## Фрагмент страницы:
==============================
Книга Психоанализ творчества. Леонардо да Винчи, Микеланджело, Достоевский, страница 22. Автор книги Зигмунд Фрейд

Разделитель для чтения книг в онлайн библиотеке

Онлайн книга «Психоанализ творчества. Леонардо да Винчи, Микеланджело, Достоевский»

Cтраница 22

Вытесненной сексуальности, сделавшей его таким сильным посредством присоединения сублимированного либидо, он отдает дань только тем, что избегает заниматься сексуальными темами.

Если мы обратим внимание на соединение у Леонардо сильного влечения к исследованию с бедностью его половой жизни, которая ограничивается, так сказать, идеальной гомосексуальностью, мы склонны будем рассматривать его как образец нашего третьего типа. То, что после напряжения детской любознательности в направлении сексуальных интересов ему удалось большую долю своего либидо сублимировать в страсть к исследованию, это и есть ядро и тайна его существа. Но, конечно, нелегко привести доказательства этого взгляда. Для этого необходимо заглянуть в развитие его души в первые детские годы, но кажется безумным рассчитывать на это, так как сведения о его жизни слишком скудны и неточны, и, кроме того, дело идет здесь о сведениях и отношениях, которые даже и у лиц нашего поколения ускользают от внимания наблюдателей.
==============================
## Исходные данные:

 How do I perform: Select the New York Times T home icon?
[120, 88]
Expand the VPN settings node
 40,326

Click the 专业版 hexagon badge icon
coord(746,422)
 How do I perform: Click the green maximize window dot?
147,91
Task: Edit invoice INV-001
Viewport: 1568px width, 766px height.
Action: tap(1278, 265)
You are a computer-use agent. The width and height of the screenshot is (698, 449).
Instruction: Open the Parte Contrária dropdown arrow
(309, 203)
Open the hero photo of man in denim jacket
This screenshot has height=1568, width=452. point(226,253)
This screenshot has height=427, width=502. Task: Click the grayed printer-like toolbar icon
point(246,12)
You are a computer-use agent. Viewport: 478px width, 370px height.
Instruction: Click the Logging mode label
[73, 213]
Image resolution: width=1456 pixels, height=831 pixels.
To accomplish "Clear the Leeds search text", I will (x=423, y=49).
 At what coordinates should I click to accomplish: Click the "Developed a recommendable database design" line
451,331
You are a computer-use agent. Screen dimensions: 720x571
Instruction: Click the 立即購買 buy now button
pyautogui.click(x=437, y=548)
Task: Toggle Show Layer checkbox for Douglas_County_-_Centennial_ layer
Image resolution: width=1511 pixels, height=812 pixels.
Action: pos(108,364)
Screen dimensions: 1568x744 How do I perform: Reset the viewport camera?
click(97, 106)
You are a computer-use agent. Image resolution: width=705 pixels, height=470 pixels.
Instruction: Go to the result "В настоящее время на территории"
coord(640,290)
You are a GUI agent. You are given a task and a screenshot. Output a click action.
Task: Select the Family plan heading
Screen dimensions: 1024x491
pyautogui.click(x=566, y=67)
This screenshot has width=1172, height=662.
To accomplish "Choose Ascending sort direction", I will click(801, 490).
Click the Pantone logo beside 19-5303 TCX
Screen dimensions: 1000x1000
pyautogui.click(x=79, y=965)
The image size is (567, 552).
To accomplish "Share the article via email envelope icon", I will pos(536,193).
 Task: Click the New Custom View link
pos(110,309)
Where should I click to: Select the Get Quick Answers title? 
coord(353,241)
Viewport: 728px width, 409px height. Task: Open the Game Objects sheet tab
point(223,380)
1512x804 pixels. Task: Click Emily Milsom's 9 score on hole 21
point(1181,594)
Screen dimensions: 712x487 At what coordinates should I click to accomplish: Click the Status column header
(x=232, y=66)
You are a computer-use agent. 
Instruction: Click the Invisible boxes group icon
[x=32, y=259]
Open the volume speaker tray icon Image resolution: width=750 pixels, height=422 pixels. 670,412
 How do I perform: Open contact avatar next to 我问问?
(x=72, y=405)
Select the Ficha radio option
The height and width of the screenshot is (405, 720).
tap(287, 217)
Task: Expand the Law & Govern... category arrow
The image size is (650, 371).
==============================
## Задания для выполнения:
**a)** Как перевести на английский язык предложение «Но, конечно, нелегко привести доказательства этого взгляда.» из текста о Леонардо да Винчи?
**b)** Продолжите текст о Леонардо да Винчи, начиная сразу после его последнего предложения.

## Результаты:
**a)** But, of course, it is not easy to provide proof of this view.

**b)**
Мы знаем очень мало о юности Леонардо. Он родился в 1452 г. в маленьком городке Винчи, между Флоренцией и Эмполи; он был незаконный ребенок, что в то время, конечно, не считалось большим пороком; отцом его был синьор Пьеро да Винчи, нотариус и потомок фамилии нотариусов и земледельцев, которые назывались по месту жительства Винчи. Мать его, Катарина, вероятно деревенская девушка, вышедшая замуж за другого жителя Винчи. Эта мать не появляется больше в биографии Леонардо, только поэт Мережковский предполагает следы ее влияния. Единственное достоверное сведение о детстве Леонардо дает официальный документ от 1457 г., Флорентийский налоговый кадастр, где в числе членов фамилии Винчи приведен Леонардо как пятилетний незаконный ребенок синьора Пьеро. Брак синьора Пьеро с некой донной Альбиерой остался бездетным, поэтому маленький Леонардо мог воспитываться в доме отца. Этот отчий дом он покинул только тогда, когда (неизвестно, в каком возрасте) поступил учеником в мастерскую Андреа дель Верроккьо. В 1472 г. имя Леонардо встречается уже в списке членов «Compagnia dei Pittore». Это все.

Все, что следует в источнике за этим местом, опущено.